I nodi da sciogliere ora in azienda
(Domenico Palmiotti, Sole 24 Ore)
Il deposito delle motivazioni si incrocia con un momento particolare per l'ex Ilva. Che dal sequestro di luglio 2012, da cui sono scaturiti il processo in Assise e le condanne, è stata prima commissariata dal Governo facendo uscire i Riva da proprietà e gestione (giugno 2013), poi è stata ceduta in fitto ad ArcelorMittal (novembre 2017) per passare infine (aprile 2021) alla nuova società Acciaierie d'Italia dove convivono il privato Mittal (maggioranza) e il pubblico Invitalia (minoranza). E proprio l'attuale coesistenza tra privato e pubblico è il nodo da sciogliere, col ministro delle Imprese, Adolfo Urso, che ha posto la necessità di riequilibrare la governance della società. Dopo la sospensione di 145 imprese dell'indotto da parte di Acciaierie d'Italia, Urso - che più volte ha invitato l'azienda a recedere dalla decisione presa - ha detto che nell'ex Ilva “lo Stato ci ha messo molto denaro, ci metterà altri 2 miliardi, ma noi abbiamo il dovere di sapere come queste risorse saranno spese effettivamente per recuperare il declino”. I due miliardi citati dal ministro sono rispettivamente nei dl Aiuti Bis e Ter e servono il primo per operazioni sul capitale e rafforzamento patrimoniale della società e il secondo per la costruzione dell'impianto per la produzione del preridotto di ferro che dovrà esser usato negli impianti riducendo la carica di carbon coke e minerali. Urso ha anche toccato la condizione produttiva della fabbrica che chiuderà il 2022 a circa 3 milioni di tonnellate quando i vertici manageriali più volte avevano dichiarato che nell'anno sarebbero stati prodotti 5,7 milioni di tonnellate, 300mila in meno di quei 6 milioni di tonnellate che sono il livello per ora autorizzato e mai raggiunto. “Oggi - ha detto il ministro - la produzione dell'ex Ilva, Acciaierie d’Italia, non è in condizione di poter reggere uno stabilimento e una produzione come quella che l’Italia merita”.

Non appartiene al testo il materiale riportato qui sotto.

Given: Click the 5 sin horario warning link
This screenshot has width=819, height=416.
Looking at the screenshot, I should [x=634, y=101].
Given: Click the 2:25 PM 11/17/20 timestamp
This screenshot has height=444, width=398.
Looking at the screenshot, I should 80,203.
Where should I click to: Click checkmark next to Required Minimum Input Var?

Impianti a Taranto sequestrati e confiscati
Tra gli aspetti critici da affrontare nell'ambito del riassetto della governance, c'è la duplice condizione in cui versano gli impianti: sequestrati dal gip (sia pure con la facoltà d'uso) e confiscati dalla Corte D'Assise (anche se la confisca diverrà esecutiva solo se confermata dal giudizio in Corte di Cassazione). Proprio sulla confisca, la Corte d'Assise nelle motivazioni del processo ha scritto che “la situazione emersa dal dibattimento - attualizzata al momento della decisione finale - evidenzia la mancata esecuzione del piano ambientale, sicchè deve dirsi concreto e attuale il pericolo di ulteriori conseguenze negative in termini di ambiente e salute”.
“Con i Riva razzismo ambientale"
(Francesco Casula e Andrea Tundo, Il Fatto Quotidiano)
Ad avviso dei giudici, che hanno ripercorso episodio per episodio le decine di contestazioni agli imputati, dentro il perimetro dell’Ilva si consumava una “sistematica violazione dei diritti dei lavoratori”, c’era “incuranza verso le norme in materia di sicurezza“, tra un “numero elevatissimo” di casi di malattie professionali e infortuni, e allo stesso tempo veniva portata avanti una “costante opera di tacitazione di ogni voce discorde”, compresa quella dei sindacati.
La spiegazione da parte dei giudici delle pene inflitte in primo grado è uno spaccato di oltre vent'anni di degenerazione del laissez faire: "Agghiacciante quanto emerso. Costante illecita opera di minimizzazione dell'impatto inquinante con la connivenza a tutti i livelli delle istituzioni. Tacitavano tutte le voci. Ambientalisti e alcuni sindacalisti hanno consentito l'emersione in tutta la sua gravità di un fenomeno tanto evidente quanto a lungo sottaciuto"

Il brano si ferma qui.